More than 400 people reported they felt that quake, according to the United States Geological Survey,
But what happens if a stronger earthquake hit the area and knocked out key lines of communication? It's a question many have been pondering for years.
Portland's Bureau of Emergency Management (PBEM) is reminding residents about the BEECN program, which stands for Basic Earthquake Emergency Communication Nodes. This mission is simple: to connect if an earthquake cuts off communication.
The 50 pop-up sites, stationed geographically around the city, are information hubs able to put out calls for help, with the added bonus of emergency supplies — everything from radios to first aid kits.
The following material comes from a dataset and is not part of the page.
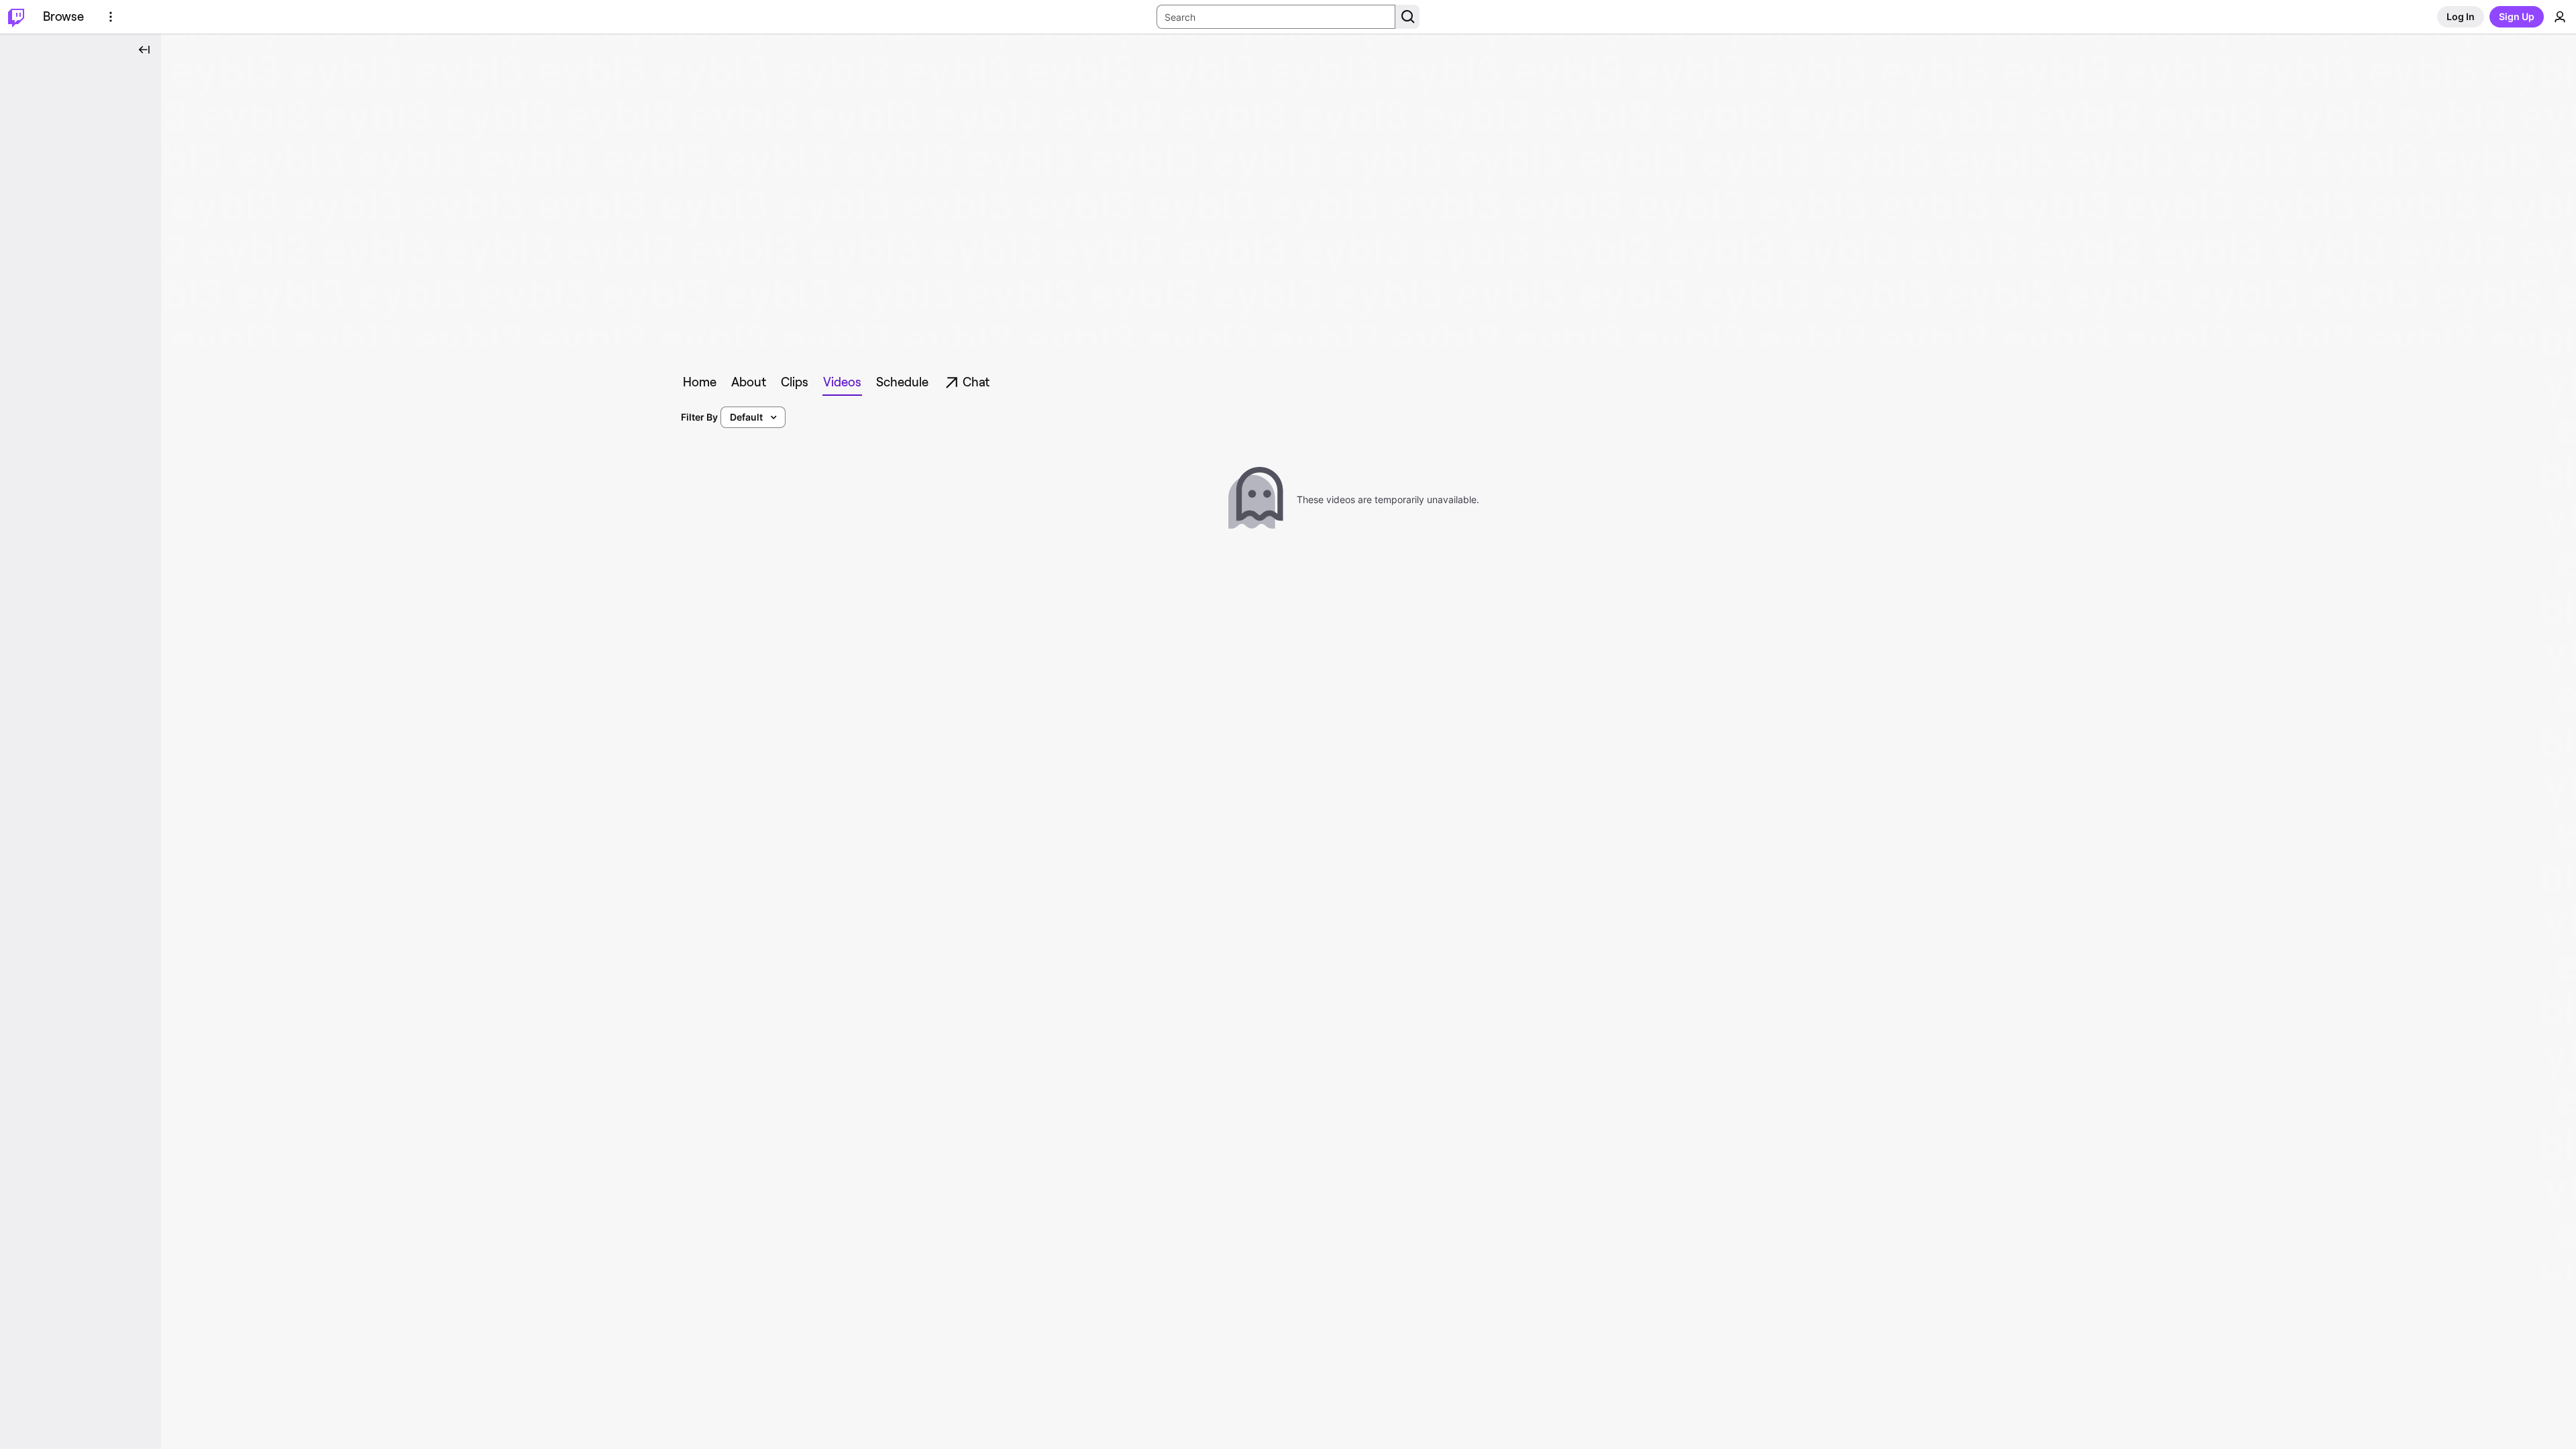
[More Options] (110, 17)
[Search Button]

OTHER STORIES: OSU researches use 3D modeling to analyze earthquake risks
PBEM said BEECNs are easily located under a clearly marked red and white tent. At these sites, there will be pre-designated City employees, Neighborhood Emergency Team (NET) members or other volunteers operating emergency radio equipment.
"BEECN volunteers work in their neighborhoods to help get information to and from their neighbors who may have serious life safety issues," said Ernie Jones, who runs the program.
The program has been around in Portland since 2012.
Jones wants Portlanders to locate their BEECN site before disaster strikes, as well as recruit around 200 more volunteers to staff the emergency locations, should the need arise.